> **Énoncé posé 1**
Pour chacune des affirmations suivantes, indiquez par oui ou par non si elle concorde avec le texte sur sainte Bertille, et citez textuellement le passage qui tranche. (a) Bertille est née dans le Soissonnais. (b) Les parents de Bertille s'opposèrent à son entrée en religion. (c) L'abbaye de Jouarre avait été fondée par saint Ouen.
> **Énoncé posé 2**
Poursuivez le texte sur la vie de sainte Bertille à partir de sa dernière phrase.

> **Texte retenu**
+++

Vies des Saints
nos modèles et nos protecteurs

Bouquet spirituel:

«J'achève dans ma chair ce qui manque aux souffrances du Christ, pour Son corps qui est l'Église.»

S. Paul, Col. 1, 24

5 novembre

Sainte Bertille
Sainte Bertille

Sainte Bertille
Abbesse
(† 705)

Sainte Bertille naquit dans le Soissonnais d'une noble famille, vers l'an 630 ou 635. Tout enfant encore, elle se sentait appelée par Notre-Seigneur à garder la virginité. Un jour saint Ouen, le grand évêque de Rouen, passant en son pays, lui demanda si elle n'avait pas le désir de la vie religieuse. Bertille répondit que c'était bien sa volonté la plus chère, mais qu'elle redoutait fort l'opposition de ses parents. Le Saint lui recommanda de prier beaucoup: si le Seigneur l'appelait à la vie religieuse, Il saurait bien écarter tous les obstacles. Bertille suivit ce conseil; elle pria, fortifia son âme et enfin vint exposer à ses parents son ardent désir. Et Dieu avait en effet si bien disposé les cœurs de ceux-ci, que non seulement ils ne manifestèrent aucune opposition, mais ils voulurent eux-mêmes la conduire à l'abbaye de Jouarre, que saint Adon avait récemment fondée.

+++

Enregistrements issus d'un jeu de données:
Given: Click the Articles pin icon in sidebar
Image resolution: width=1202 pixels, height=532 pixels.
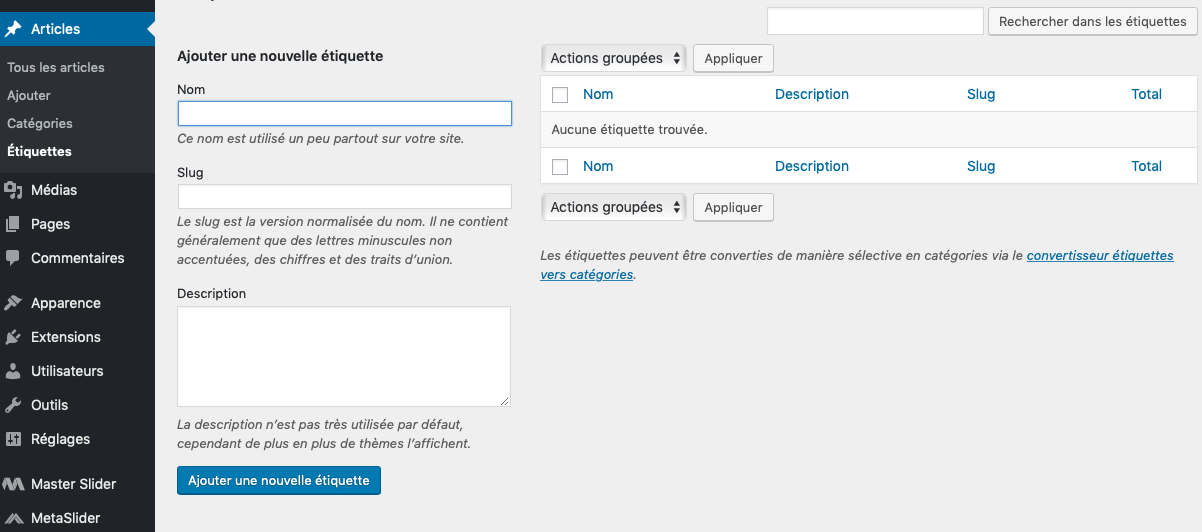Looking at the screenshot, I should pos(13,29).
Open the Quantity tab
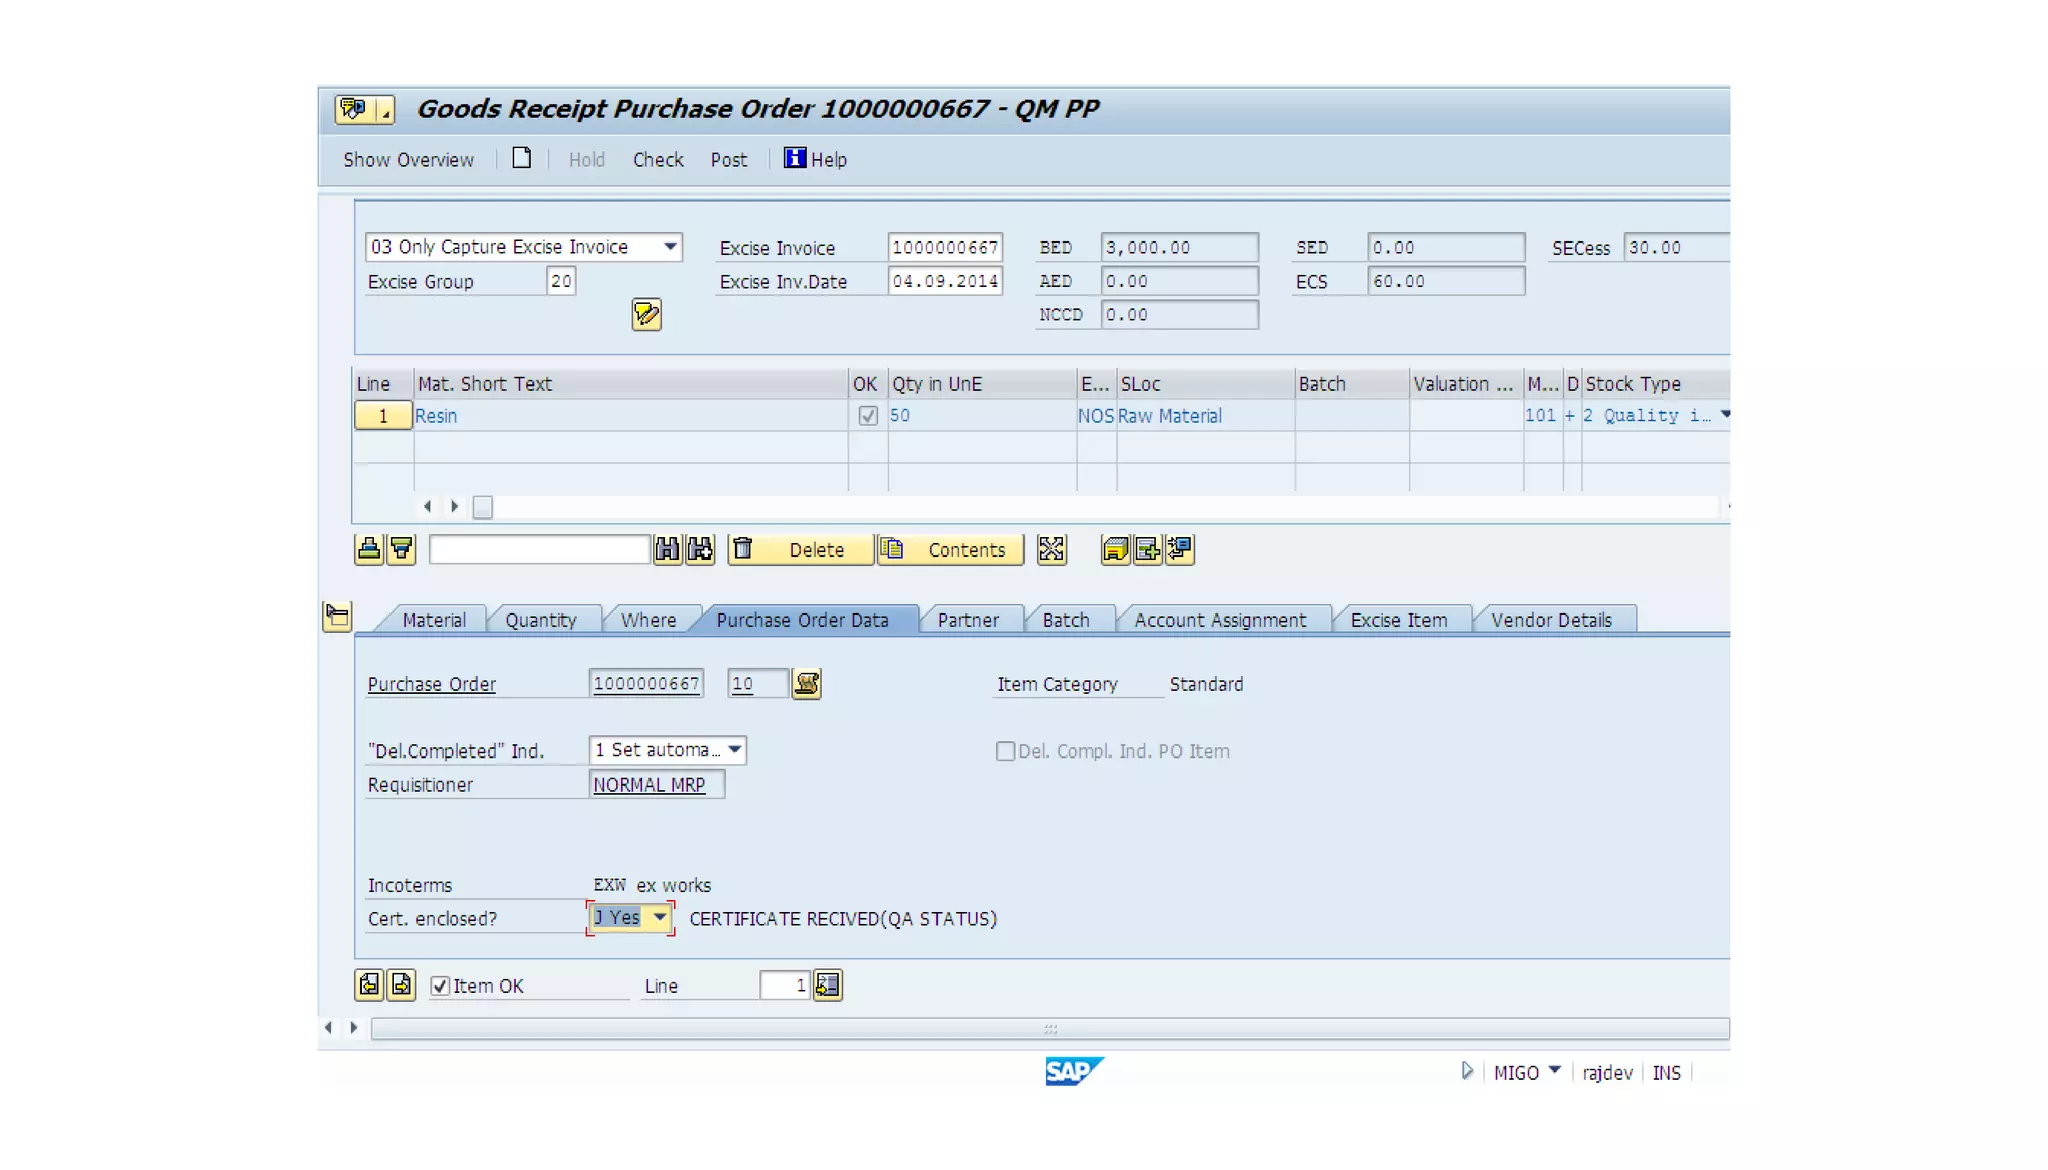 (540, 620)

+++

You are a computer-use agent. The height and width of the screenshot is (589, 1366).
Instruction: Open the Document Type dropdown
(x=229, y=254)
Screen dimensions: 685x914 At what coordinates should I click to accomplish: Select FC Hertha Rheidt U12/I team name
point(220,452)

+++

> **Réponse attendue 1**
(a) Oui : « Sainte Bertille naquit dans le Soissonnais d'une noble famille ».
(b) Non : « non seulement ils ne manifestèrent aucune opposition ».
(c) Non : « l'abbaye de Jouarre, que saint Adon avait récemment fondée ».

> **Réponse attendue 2**
Cette abbaye, qui, selon l'usage fréquent du temps, réunissait sous la règle de saint Colomban deux monastères, l'un d'hommes l'autre de femmes, était gouvernée par l'abbesse sainte Teutlehilde ou Thelchide. Celle-ci s'empressa d'initier Bertille à toutes les vertus religieuses. La jeune fille se livra de tout son cœur à cette formation et bientôt se montra si bien imbue des saintes leçons qu'elle recevait, qu'on pouvait la citer comme un modèle à toutes ses sœurs. Parfaitement oublieuse de sa naissance, elle se soumettait avec une touchante humilité, à toutes les observances: sa charité se prêtait à rendre tous les bons offices, si bien qu'on l'appliqua successivement au service des enfants, des malades, des hôtes. Enfin Teutlehilde l'éleva à la charge de prieure; elle y fit preuve d'un grand tact et surtout savait maintenir tous les cœurs dans la paix.

Un jour cependant une moniale s'échappa jusqu'à lui dire une parole injurieuse; et Bertille, sans perdre cependant possession d'elle-même, répondit: «Je laisse au Seigneur à venger mon injure.» La punition sembla ne pas tarder: la coupable, peu après, fut frappée de mort subite. Bertille ignorait encore cet accident lorsque la cloche convoqua les religieuses au chevet de la défunte. Elle accourt en larmes, s'imputant à elle-même le coup qui venait d'atteindre sa sœur. Elle approche, pose la main sur la poitrine de la morte, la supplie au nom du Christ de revenir à la vie pour lui pardonner. À l'effroi universel, celle-ci en effet soupire, se relève: «Pourquoi me rappeler, dit-elle, de la voie lumineuse où je marchais?» Et comme Bertille, s'humiliant, lui demandait encore son pardon: «Certes, que Dieu te le donne! reprit-elle; car pour moi je ne te garde aucun ressentiment; mais laisse-moi retourner au bonheur vers lequel je m'achemine. — Va donc, lui dit la prieure, dans la paix du Christ et implore pour moi Sa clémence!» La ressuscitée se rendormit doucement, sous les yeux ravis et consolés de la communauté. Tel est le récit que nous a conservé le biographe, presque contemporain, de la Sainte.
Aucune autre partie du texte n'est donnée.